═══ Provided passage ═══
Blame it on the operational challenges of Byju’s, the erstwhile poster child of the edtech space, or the unending funding winter for startups, but the once-promising sector seems to be losing the plot. That’s an embarrassing about-turn for a segment that became a household phenomenon during the pandemic as remote learning drove many companies to a boom. But it’s possible for edtech to bounce back from its short-term challenges once funding improves, given the evergreen demand for learning, some experts say.
In its glorious days, this much-touted segment saw an influx of investments to the tune of $4.1 billion in 2021, almost doubling over 2020 and growing nearly seven times since 2019. Close to three-fourths of this came through late-stage deals, suggesting a focus on more established firms. Two edtech firms featured in the top five funding rounds among all Indian technology startups that year: Byju’s ($864 million) and Eruditus ($650 million), data from financial aggregator Tracxn shows.
The segment also went on an acquisitions spree. Soon the tables turned. A pall of gloom descended as the world returned to normalcy with a looming recession that made investors wary.
They tamped down on investments and funding plunged over 90% in the post-pandemic period. “The drying up of funding and the reduction in mergers and acquisitions (M&As) reflect a broader market correction and a more cautious approach from investors, who are now seeking evidence of long-term viability and profitability rather than just rapid growth," said Karan Gupta, co-founder and director at Kapso, an M&A firm for small-scale enterprises. Earlier, with money sloshing around, valuations ran through the roof.
═══ Collected data ═══
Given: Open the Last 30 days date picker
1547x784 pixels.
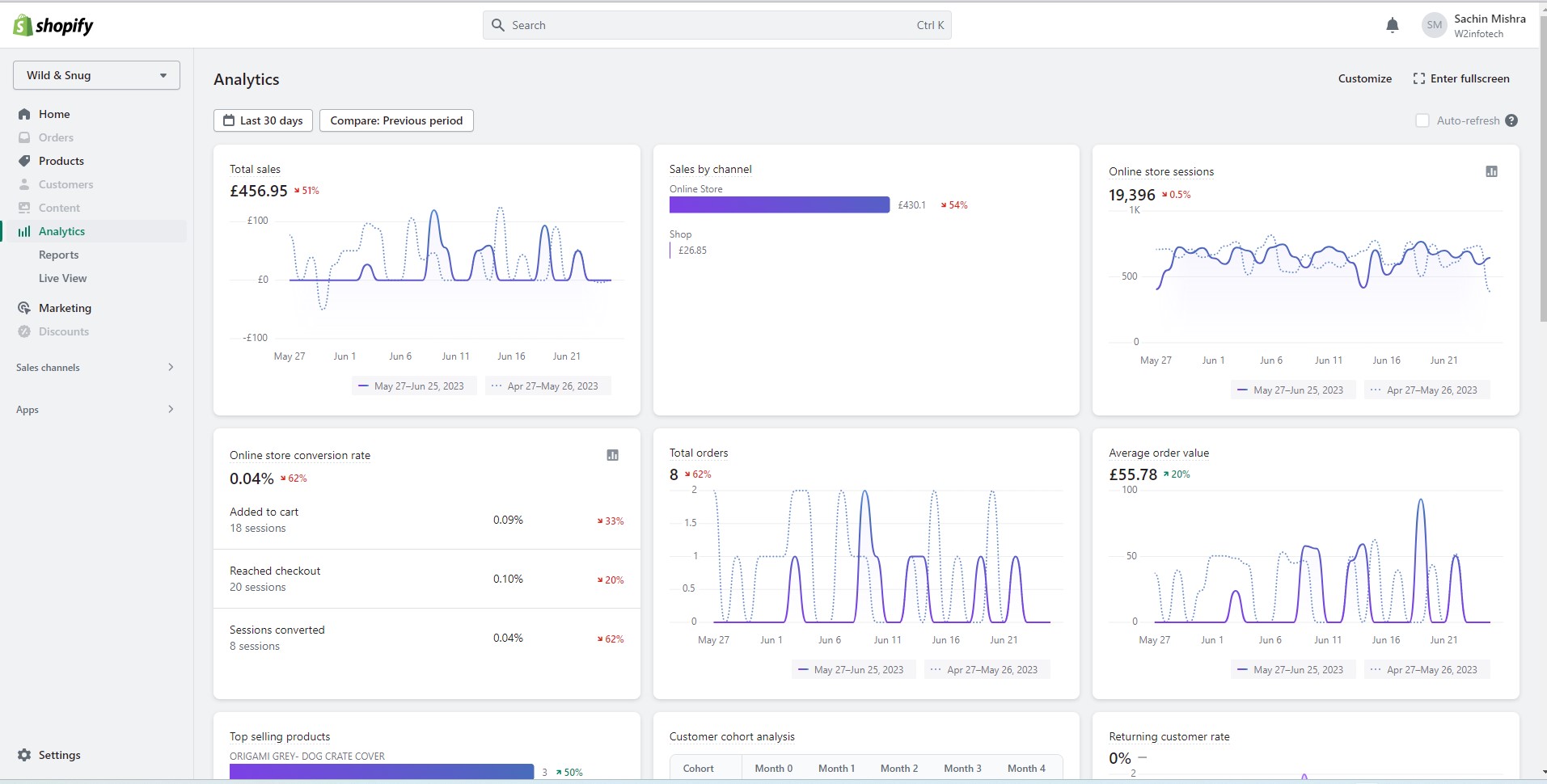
═══
What is expected: From the passage on edtech funding, return the stretch that begins at "In its glorious" and stops after "aggregator Tracxn shows.", copied word for word.

Result of this exercise:
In its glorious days, this much-touted segment saw an influx of investments to the tune of $4.1 billion in 2021, almost doubling over 2020 and growing nearly seven times since 2019. Close to three-fourths of this came through late-stage deals, suggesting a focus on more established firms. Two edtech firms featured in the top five funding rounds among all Indian technology startups that year: Byju’s ($864 million) and Eruditus ($650 million), data from financial aggregator Tracxn shows.